- Environmental oxidative stress such as air pollution or light-induced oxidative stress are negative factors that promote retinal cell damage and/or death. 

- Intrinsic response to oxidative stress which is mainly caused by: I) inflammation and glyosis, II) endoplasmic reticulum stress and, III) high metabolic rate of the retina.

Oxidative stress impacts on autophagy and mitophagy, increases retinal lipid peroxidation, and induces DNA damage and mutations, being considered a pathological environmental trigger of prevalent multifactorial visual disorders, such as glaucoma, age-related macular degeneration (AMD), diabetic retinopathy (DR) and retinal inflammation. On the other hand, pathogenic genetic mutations on genes involved in oxidative stress response and cell protection are causative of rare retinal diseases, such as retinitis pigmentosa (RP) and Leber hereditary optic neuropathy (LHON). Therefore, oxidative stress caused by exogenous noxious stimuli and/or misfunction of endogenous protective pathways contribute to inherited retinal dystrophies and leads to an accelerated progression of retinal neurodegeneration. 

As the source and impact of ROS are different depending on the pathology, finding new therapies to avoid damaging ROS formation will be a step forward on preventing or slowing down the progression of these highly incapacitating blinding diseases, whether prevalent or rare. The strategies could be either to enhance the production of antioxidant enzymes, to reduce ROS, or to promote cytoprotective signaling pathways. As a complementary therapy, nutritional changes and diet supplementation with antioxidant properties may have protective effects on ROS produced in the progression of some retinal diseases, depending on the altered signaling pathway.

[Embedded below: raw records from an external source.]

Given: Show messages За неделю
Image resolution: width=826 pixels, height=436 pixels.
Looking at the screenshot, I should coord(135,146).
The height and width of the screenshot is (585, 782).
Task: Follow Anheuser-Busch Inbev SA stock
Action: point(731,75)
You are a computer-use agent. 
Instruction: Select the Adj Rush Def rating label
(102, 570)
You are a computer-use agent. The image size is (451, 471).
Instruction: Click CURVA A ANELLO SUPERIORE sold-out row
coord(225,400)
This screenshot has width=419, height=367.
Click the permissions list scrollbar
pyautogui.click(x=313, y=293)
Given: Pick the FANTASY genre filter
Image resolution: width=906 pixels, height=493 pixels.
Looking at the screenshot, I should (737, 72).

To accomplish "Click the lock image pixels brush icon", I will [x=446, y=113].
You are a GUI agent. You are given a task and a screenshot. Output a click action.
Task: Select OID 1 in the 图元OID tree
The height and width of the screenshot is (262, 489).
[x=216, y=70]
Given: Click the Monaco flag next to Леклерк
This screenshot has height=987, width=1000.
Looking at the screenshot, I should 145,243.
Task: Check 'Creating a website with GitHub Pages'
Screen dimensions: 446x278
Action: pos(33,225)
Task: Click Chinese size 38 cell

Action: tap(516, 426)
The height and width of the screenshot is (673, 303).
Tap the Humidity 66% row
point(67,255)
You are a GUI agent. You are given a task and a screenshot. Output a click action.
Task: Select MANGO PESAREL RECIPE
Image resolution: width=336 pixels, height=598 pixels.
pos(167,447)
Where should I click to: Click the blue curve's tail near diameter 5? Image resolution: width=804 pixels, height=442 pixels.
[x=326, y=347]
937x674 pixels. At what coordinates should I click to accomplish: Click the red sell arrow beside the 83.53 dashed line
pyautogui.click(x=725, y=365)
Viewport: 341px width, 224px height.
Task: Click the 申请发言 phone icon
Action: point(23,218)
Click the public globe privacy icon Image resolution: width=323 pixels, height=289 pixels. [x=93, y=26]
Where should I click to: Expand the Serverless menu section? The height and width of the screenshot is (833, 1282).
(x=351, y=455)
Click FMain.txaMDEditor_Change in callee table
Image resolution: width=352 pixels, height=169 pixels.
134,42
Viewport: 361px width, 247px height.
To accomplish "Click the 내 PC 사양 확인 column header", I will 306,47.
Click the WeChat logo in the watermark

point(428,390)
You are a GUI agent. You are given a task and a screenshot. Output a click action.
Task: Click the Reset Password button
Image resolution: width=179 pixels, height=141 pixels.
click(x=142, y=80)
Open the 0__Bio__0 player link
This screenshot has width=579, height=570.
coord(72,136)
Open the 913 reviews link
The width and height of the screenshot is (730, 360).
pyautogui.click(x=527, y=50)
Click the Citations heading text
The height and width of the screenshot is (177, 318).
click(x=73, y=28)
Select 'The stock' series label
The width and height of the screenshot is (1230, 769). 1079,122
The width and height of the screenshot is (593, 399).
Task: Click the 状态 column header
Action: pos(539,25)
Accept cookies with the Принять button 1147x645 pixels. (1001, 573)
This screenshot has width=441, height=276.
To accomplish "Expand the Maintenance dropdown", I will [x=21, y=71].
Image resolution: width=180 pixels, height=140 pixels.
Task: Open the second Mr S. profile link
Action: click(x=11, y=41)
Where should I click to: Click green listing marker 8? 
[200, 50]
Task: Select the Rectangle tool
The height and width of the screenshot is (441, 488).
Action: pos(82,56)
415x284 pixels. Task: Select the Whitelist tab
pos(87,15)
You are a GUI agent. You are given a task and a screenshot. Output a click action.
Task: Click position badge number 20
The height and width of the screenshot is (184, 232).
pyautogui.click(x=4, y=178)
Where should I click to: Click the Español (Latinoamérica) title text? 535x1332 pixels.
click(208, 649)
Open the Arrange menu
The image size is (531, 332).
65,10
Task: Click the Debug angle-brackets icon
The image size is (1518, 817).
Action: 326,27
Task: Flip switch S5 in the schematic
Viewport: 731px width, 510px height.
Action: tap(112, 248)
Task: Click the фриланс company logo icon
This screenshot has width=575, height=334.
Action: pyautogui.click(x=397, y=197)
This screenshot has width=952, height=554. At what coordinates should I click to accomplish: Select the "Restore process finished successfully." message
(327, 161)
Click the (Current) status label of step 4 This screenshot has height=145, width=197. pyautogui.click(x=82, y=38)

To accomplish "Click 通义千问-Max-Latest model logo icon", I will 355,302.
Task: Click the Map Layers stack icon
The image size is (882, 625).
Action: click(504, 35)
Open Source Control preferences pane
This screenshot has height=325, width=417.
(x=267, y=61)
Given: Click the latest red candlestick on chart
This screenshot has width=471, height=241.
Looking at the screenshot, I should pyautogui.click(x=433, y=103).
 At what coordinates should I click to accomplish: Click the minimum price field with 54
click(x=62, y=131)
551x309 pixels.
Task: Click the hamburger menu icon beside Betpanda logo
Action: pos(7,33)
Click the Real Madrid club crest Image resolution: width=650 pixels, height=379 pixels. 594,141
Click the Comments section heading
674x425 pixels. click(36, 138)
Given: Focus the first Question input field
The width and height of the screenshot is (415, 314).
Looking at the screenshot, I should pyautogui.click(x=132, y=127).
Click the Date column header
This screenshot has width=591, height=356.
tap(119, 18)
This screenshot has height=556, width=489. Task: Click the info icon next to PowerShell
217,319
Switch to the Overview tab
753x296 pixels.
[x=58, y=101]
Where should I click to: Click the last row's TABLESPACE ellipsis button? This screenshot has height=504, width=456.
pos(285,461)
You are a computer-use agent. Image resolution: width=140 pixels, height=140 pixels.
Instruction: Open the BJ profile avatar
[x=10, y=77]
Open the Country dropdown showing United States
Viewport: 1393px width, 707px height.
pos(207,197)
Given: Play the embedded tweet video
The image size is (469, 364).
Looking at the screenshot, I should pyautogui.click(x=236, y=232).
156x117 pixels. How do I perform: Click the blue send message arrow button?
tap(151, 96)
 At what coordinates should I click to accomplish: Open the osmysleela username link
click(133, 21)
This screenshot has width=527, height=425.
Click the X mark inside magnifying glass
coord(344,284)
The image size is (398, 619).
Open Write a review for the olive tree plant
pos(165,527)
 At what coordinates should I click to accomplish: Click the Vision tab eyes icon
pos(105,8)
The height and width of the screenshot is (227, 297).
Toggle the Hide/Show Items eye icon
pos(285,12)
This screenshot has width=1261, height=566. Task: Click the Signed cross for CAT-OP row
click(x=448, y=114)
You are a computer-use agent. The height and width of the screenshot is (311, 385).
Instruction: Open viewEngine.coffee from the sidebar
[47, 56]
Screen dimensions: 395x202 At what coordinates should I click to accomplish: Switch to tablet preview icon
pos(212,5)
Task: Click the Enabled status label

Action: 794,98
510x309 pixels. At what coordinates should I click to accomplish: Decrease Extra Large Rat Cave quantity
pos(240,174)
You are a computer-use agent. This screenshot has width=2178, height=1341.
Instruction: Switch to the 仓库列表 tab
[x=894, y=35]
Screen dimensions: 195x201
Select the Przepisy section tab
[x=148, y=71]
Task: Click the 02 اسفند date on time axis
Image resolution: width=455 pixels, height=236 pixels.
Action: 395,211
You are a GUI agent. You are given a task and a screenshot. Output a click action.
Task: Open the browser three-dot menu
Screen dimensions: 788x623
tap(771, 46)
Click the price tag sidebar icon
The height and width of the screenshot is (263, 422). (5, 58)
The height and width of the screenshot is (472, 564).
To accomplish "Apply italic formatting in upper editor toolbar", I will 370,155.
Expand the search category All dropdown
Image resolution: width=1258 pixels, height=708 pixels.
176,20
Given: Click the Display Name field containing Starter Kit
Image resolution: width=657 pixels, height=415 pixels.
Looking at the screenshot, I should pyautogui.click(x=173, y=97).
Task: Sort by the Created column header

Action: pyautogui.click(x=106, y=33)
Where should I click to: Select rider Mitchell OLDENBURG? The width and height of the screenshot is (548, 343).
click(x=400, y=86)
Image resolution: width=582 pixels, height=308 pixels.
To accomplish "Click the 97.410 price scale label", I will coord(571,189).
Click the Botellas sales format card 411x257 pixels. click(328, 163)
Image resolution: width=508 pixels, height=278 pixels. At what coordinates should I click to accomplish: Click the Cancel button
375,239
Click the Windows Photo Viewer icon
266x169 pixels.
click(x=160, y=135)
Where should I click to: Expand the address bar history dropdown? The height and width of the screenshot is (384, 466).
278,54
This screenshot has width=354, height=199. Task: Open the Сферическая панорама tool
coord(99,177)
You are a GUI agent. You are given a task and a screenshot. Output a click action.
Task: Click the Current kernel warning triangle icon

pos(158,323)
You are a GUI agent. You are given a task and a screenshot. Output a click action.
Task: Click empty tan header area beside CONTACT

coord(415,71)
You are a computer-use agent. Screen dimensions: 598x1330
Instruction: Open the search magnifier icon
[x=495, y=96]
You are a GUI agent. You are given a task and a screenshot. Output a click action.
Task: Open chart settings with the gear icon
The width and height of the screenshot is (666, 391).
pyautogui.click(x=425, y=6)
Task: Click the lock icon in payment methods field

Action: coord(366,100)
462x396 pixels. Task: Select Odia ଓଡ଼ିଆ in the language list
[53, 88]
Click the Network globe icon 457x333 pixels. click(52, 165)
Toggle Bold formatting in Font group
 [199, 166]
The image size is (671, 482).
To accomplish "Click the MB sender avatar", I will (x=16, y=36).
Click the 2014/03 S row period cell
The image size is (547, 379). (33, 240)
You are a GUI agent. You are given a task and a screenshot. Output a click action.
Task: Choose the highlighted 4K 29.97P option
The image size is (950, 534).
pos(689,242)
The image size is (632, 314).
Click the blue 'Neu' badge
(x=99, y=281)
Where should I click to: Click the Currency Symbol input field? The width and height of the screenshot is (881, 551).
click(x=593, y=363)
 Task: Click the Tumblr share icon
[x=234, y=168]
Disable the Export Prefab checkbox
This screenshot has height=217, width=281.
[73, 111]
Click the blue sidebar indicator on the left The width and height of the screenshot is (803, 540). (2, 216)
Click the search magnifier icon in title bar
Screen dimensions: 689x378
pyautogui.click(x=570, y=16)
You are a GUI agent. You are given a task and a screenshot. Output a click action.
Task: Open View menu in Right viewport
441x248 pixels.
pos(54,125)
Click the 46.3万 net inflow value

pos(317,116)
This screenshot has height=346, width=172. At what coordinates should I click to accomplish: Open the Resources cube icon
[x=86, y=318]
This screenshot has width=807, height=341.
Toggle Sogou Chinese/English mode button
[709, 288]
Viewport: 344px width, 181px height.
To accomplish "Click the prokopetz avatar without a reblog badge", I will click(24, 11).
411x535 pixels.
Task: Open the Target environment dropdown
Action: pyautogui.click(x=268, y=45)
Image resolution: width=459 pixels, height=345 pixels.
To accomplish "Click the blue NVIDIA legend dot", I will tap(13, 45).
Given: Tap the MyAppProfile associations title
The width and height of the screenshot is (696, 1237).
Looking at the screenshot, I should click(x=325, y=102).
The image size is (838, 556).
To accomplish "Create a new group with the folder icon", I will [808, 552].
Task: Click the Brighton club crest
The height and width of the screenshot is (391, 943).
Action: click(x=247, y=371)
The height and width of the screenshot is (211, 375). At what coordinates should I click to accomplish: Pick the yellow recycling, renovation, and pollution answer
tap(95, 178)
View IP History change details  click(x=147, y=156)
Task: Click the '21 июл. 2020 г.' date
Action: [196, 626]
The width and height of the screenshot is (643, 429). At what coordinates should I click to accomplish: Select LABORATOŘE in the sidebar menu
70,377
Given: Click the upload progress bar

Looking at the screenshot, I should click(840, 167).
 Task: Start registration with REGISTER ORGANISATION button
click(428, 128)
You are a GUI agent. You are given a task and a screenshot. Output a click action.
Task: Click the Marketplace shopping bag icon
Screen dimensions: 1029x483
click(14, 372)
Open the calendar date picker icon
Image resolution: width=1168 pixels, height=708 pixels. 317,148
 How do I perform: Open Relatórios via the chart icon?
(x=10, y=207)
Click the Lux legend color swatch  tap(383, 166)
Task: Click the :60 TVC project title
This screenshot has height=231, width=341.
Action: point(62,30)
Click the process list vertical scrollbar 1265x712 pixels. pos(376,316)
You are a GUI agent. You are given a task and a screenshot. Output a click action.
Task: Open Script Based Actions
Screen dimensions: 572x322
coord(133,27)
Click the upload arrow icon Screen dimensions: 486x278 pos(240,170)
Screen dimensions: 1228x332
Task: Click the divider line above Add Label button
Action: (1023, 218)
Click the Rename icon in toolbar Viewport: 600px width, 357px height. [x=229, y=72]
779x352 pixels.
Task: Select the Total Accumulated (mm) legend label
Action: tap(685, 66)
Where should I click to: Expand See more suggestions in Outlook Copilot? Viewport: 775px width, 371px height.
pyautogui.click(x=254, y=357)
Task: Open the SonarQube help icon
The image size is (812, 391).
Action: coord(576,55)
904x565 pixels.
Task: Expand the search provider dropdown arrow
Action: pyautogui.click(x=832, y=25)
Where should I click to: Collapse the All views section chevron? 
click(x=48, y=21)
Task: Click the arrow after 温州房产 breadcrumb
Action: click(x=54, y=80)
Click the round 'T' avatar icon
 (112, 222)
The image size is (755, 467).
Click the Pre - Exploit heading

To sum up, oxidative stress by exogenous or endogenous agents damage the retina and the RPE, triggering apoptosis of photoreceptors and retinal ganglion cells. In prevalent diseases, such as AMD, glaucoma, and diabetic retinopathy, oxidative stress is a trigger of the pathologies, worsening the physiology of retinal cells and accelerating the progression of the disease. In rare genetic disorders, mutations in several causative genes cause metabolic distress and decrease cell resilience to oxidative stress, adding to the progressive attrition of photoreceptors and RGCs, eventually leading to blindness. We hypothesize that other IRD causative genes related to oxidative stress sensing and oxidative stress management, such as genes implicated in the control of autophagy, stress granule formation, or mitochondrial dynamics, will be identified in the near future, widening the landscape of genes and mutations that cause visual disorders. In addition to the more conventional gene therapy tailored to treat specific genetic defects, treatments addressed to increase cytoprotective signaling pathways in front of oxidative stress and to promote retinal cell resilience will provide new avenues to halt the progression of these blinding diseases and restore retinal homeostasis.